After the first week of classes at the University of Yucatan, I had so much more respect for English as Second Language students and international students in the U.S. Sitting in a class for two hours and not understanding anything the professor is saying is nerve wrecking and leaves you feeling defeated.
Going into this program, I assumed that I would be judged a little harsher for being a Latina who doesn’t know how to speak Spanish. Surprisingly, the local students have not been acutely surprised or disappointed that I have less than the best Spanish speaking abilities. They are very kind and help me out when I’m missing words from my vocabulary or can’t finish a complete thought. Many of the students were speak or know a little bit of English so they are able to help here and there. They understand that you are a foreign student and need a little help.
On the contrary, I feel more self-conscious speaking among the other peers in my program group. They are much quicker to correct my mistakes and because of their greater fluency they tend to dominate conversations with local students when we spend time in a group. It can feel very exclusionary when you are just sitting there quietly and everyone else is participating in a conversation. These are all blows to your linguistic confidence. As time goes on that confidence will grow.
Having been here about a month now, I already feel like it has grown a lot. I owe a lot of my linguistic confidence to the chats over coffee I have with my host mom. She is one of the few people I feel completely secure in speaking Spanish with. She allows me to speak as I know how and express my thoughts fully. She corrects me and teaches me new words often but always after I’ve finished talking. When I speak with her I don’t feel bad about myself when she corrects me.
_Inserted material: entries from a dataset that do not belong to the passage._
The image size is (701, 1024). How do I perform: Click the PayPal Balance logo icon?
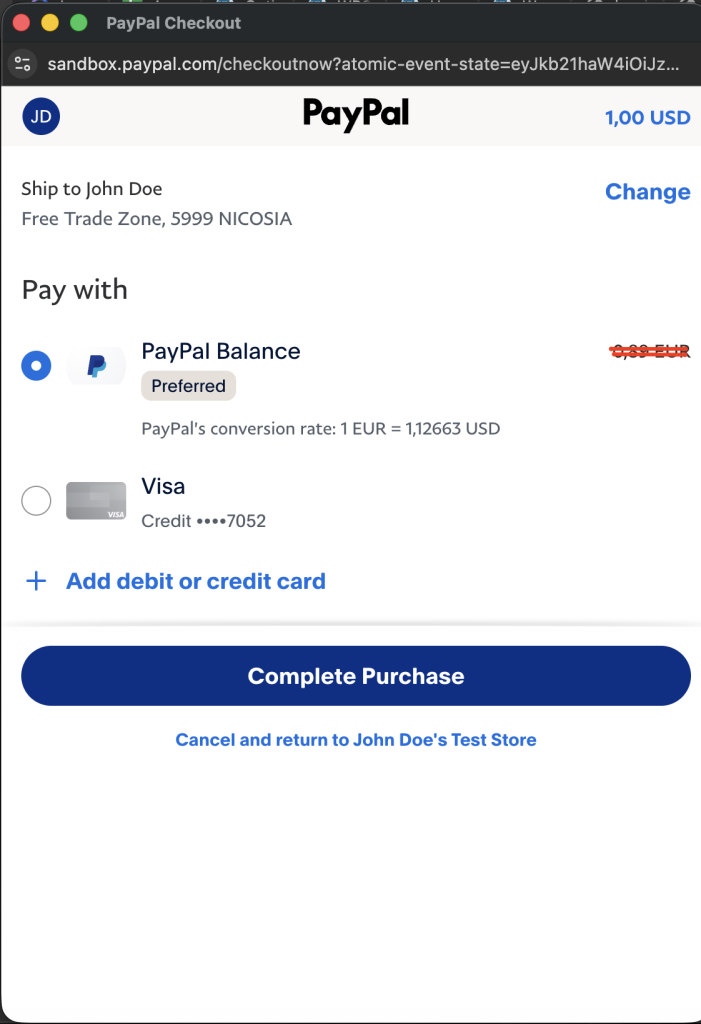pyautogui.click(x=96, y=367)
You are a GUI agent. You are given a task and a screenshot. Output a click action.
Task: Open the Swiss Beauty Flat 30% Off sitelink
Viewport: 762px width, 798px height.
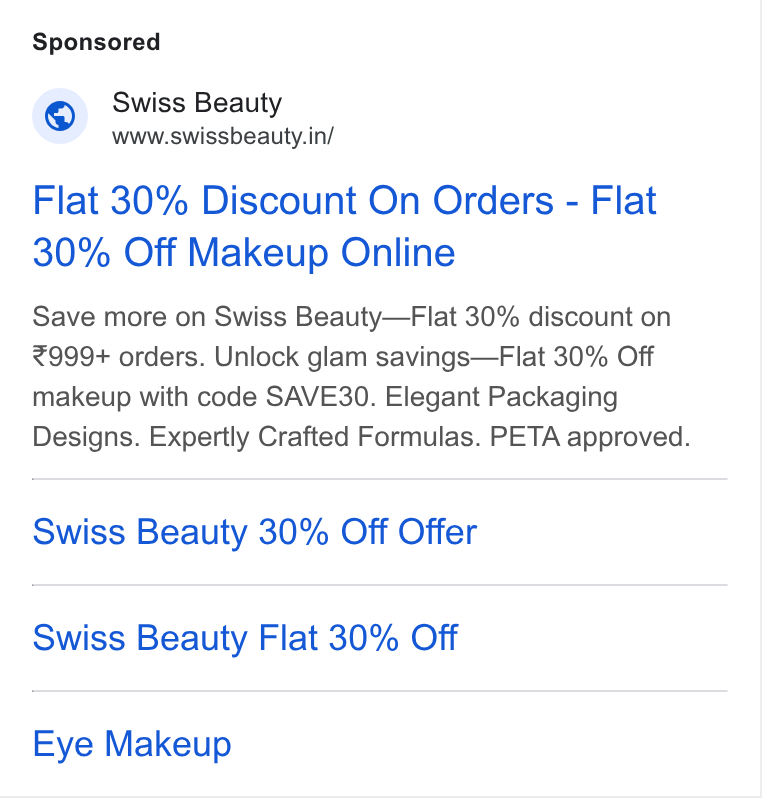(x=245, y=638)
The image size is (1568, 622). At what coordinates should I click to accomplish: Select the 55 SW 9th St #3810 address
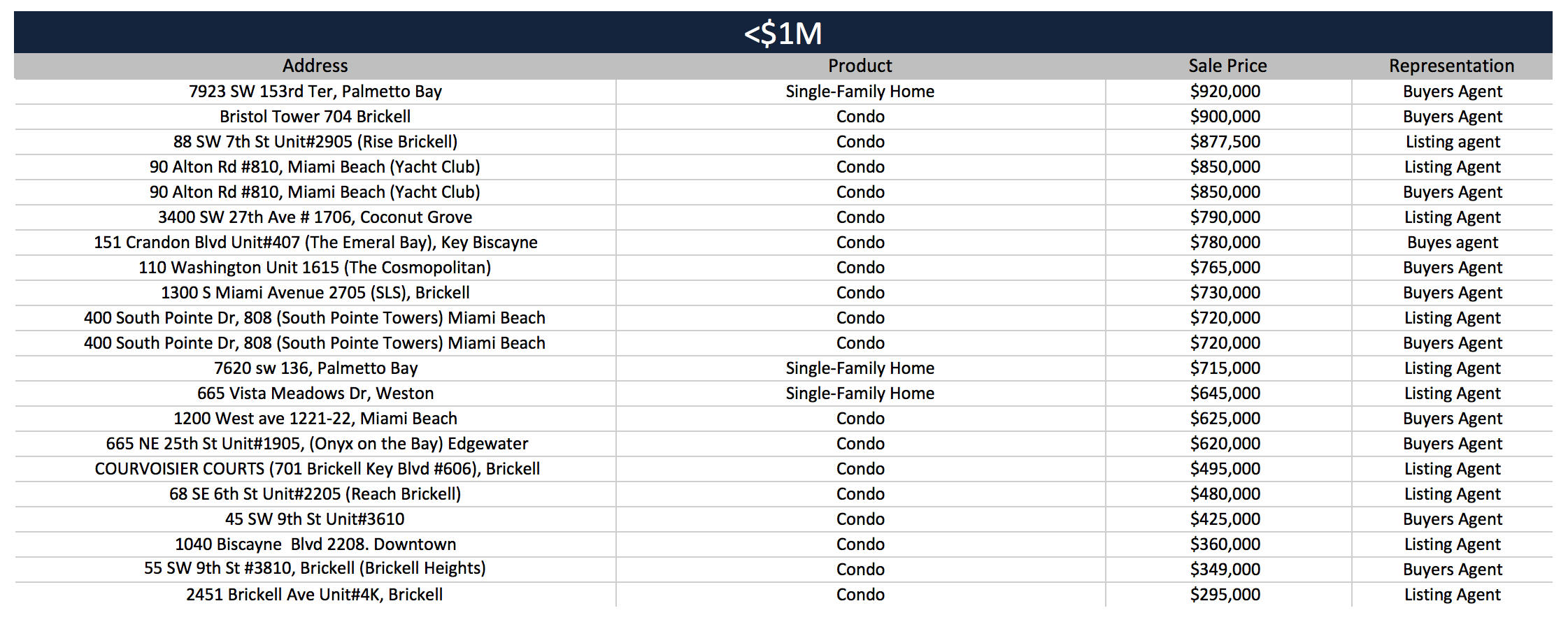point(315,568)
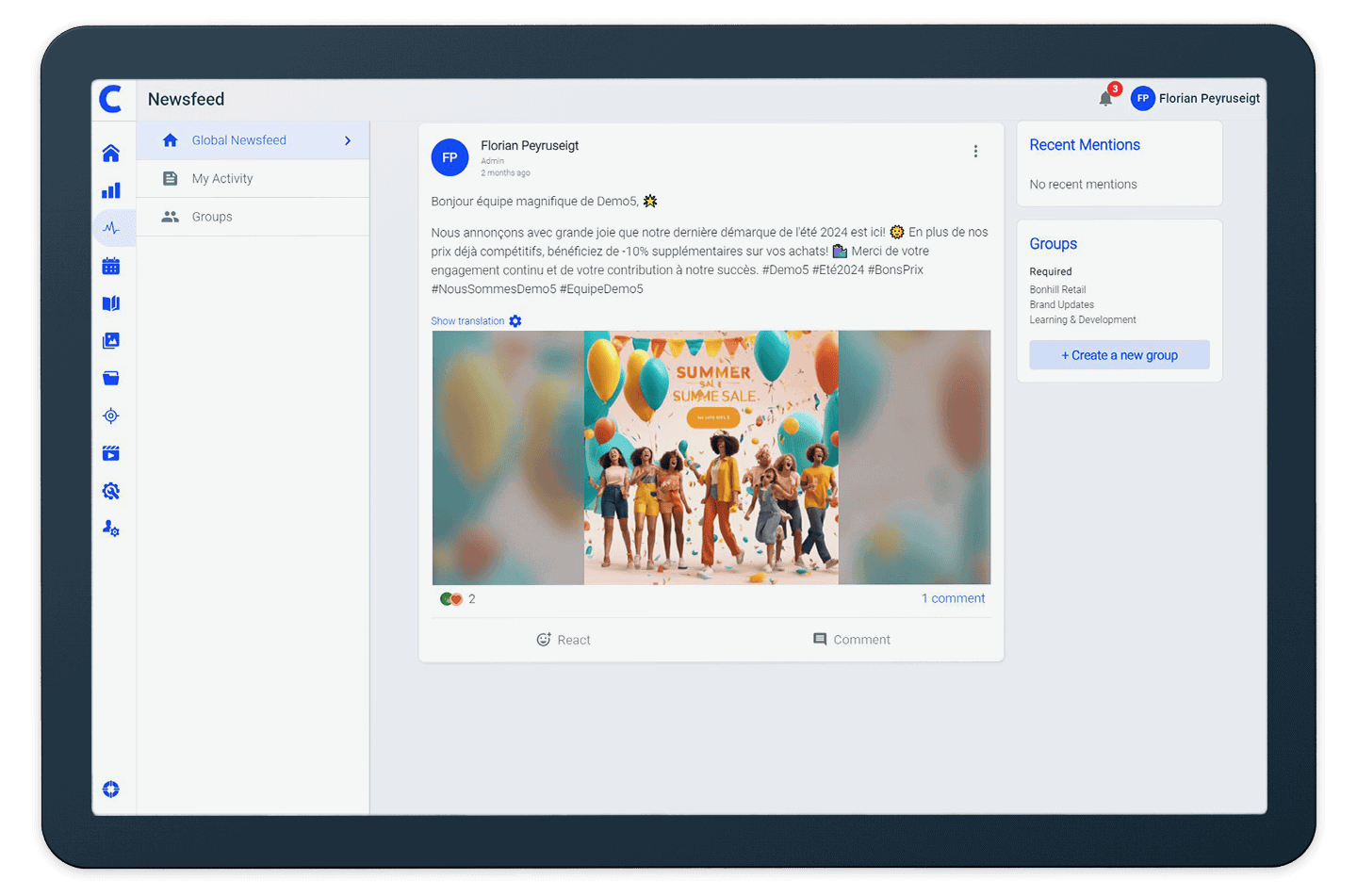Select Groups in the newsfeed menu
Screen dimensions: 1357x896
coord(212,217)
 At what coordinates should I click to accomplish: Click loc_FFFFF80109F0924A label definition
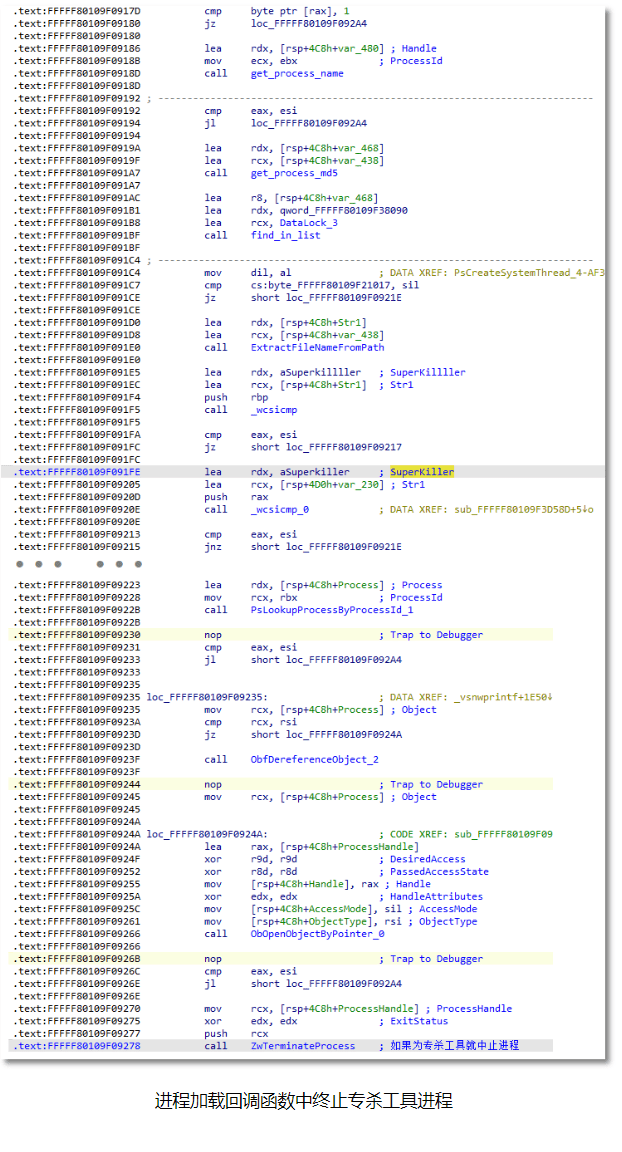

By this fact, I think it’s a cultural norm in the U.S. among college students, to want to be perceived as smart by your peers. Often we hear friends say that they didn’t ask a question in class because they don’t want to sounding stupid or make the wrong comment. At my home university, I’m usually the first to offer my opinion or ask questions in class. School is my source of confidence. Here at UADY I’m learning what it feels like to not be at the top of my class, among the locals or other U.S. students. Although, it has been hard thus far, a mentor of mine back home reminded me that this learning experience is challenging me more than any course could at UT.